I turned off t.v. and read, then, turned it back on to watch Seinfeld which made me laugh a bit--even those reruns for the 15th time are funnier than most on tv (except for Parks and Rec and, sometimes, 30 Rock).

I did sleep pretty well--dreamed about an old boyfriend, our former westside house and the feeling of taking of my cast to look at the bruises I imagine are under the plaster. This morning I really had to take my time with my stretches and grimaced as the vice-like feeling drains into my leg as I stand. But stand I did, and got going with breakfast and the NY Times.

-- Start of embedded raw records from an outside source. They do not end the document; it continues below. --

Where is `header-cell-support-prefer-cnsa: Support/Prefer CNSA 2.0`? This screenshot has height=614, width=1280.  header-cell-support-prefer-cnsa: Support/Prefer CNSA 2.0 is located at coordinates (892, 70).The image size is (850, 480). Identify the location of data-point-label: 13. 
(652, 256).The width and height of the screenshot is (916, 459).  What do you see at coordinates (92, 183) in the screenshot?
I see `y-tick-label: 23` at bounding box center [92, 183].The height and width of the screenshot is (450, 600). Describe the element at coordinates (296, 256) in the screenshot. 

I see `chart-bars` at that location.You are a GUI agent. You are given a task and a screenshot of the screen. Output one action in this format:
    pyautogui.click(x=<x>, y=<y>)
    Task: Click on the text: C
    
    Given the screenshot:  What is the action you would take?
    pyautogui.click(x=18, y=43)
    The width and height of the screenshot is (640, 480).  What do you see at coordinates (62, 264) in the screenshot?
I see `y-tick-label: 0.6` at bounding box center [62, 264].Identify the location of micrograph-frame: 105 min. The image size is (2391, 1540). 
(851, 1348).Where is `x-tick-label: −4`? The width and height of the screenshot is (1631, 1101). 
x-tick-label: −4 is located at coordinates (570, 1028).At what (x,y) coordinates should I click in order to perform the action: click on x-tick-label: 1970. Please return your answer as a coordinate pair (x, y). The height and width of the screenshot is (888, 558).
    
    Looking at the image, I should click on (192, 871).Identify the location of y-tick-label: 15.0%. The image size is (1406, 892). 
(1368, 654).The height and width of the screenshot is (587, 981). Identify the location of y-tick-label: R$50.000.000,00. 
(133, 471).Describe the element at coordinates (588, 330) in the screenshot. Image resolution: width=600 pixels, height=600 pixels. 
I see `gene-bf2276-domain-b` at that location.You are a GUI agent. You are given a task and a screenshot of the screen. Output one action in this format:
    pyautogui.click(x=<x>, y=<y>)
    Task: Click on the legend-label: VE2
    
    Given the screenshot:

It's beautiful outside. Poor Mark is doing house duties. He came outside to look at the ladder again--a safety colleague suggested we not move it until we contact a lawyer and he may have discovered how the could have happened but time will tell. There is more to this reality and I will be interested in what a lawyer tells us.

I read an article today about a 78 year old woman who fell down a local hotel stairs several years ago and died. The hotel stairs lacked a safety railing, there was poor quality carpeting on the stairs and lack of visibility on the stairs. My reaction: gratitude that a head injury wasn't the end result of last Saturday (about a week ago exactly as I write this at 10 a.m.). Her family sued, and won, 2.4 million. Of course, the woman is dead and money won't bring her back but if this ladder has a flaw we need to pursue legal action--someone else might not be as "lucky" as I am.

I am going to take it a bit easier today. I hope a friend might call or come by to visit but we'll see. A week from now I hope to be feeling better--or worse, but on the road to recovery.